THE PROBLEM
Please rewrite the records from the start through the line containing "point(1006,439)", requests included, and shift every coordinate in the answers by adding 72 to each number.
## Begin
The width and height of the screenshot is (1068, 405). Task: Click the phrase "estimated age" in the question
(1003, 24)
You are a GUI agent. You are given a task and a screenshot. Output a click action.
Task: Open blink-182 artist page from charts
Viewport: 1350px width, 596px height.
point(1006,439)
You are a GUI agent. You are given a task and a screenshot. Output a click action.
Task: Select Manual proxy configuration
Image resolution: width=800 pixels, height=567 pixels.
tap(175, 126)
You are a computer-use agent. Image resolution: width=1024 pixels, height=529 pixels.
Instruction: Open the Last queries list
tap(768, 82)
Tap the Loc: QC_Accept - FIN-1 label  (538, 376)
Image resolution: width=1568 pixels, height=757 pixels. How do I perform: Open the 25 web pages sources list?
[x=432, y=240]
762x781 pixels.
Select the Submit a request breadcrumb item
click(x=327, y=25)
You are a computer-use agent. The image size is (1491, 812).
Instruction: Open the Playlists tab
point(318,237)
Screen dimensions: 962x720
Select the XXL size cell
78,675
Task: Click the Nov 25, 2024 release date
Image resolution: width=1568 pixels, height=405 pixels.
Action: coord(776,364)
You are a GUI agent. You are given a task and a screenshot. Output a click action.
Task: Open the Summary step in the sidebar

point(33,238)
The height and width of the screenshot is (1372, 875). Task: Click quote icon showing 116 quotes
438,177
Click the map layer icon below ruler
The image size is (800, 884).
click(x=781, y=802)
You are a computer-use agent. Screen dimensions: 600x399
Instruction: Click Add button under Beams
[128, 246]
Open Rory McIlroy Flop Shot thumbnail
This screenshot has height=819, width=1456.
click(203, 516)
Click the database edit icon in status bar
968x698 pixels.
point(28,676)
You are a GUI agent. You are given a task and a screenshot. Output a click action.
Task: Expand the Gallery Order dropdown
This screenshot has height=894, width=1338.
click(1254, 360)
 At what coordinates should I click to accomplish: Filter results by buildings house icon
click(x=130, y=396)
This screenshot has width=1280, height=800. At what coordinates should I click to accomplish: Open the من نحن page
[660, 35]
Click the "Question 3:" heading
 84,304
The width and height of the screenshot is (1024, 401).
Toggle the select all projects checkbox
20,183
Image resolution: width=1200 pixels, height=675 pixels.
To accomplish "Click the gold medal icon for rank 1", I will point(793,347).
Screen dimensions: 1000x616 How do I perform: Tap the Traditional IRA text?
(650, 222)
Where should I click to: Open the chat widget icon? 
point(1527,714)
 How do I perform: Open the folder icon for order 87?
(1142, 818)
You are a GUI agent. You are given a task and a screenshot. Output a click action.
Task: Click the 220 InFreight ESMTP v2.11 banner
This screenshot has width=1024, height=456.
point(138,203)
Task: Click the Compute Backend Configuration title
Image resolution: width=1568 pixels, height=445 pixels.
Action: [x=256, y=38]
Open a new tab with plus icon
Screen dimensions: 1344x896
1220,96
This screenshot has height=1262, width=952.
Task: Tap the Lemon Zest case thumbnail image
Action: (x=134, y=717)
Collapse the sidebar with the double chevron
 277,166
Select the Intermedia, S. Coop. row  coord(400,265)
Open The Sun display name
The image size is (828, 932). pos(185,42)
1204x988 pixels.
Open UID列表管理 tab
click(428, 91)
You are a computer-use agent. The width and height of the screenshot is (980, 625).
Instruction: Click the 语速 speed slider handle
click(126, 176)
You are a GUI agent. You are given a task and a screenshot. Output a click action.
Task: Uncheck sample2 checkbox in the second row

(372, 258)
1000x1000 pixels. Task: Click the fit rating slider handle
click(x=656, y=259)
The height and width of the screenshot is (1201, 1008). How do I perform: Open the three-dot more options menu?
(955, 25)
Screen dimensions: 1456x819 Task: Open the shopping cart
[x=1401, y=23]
## End
SOLUTION TO THE PROBLEM
The width and height of the screenshot is (1068, 405). Task: Click the phrase "estimated age" in the question
(1075, 96)
You are a GUI agent. You are given a task and a screenshot. Output a click action.
Task: Open blink-182 artist page from charts
Viewport: 1350px width, 596px height.
point(1078,511)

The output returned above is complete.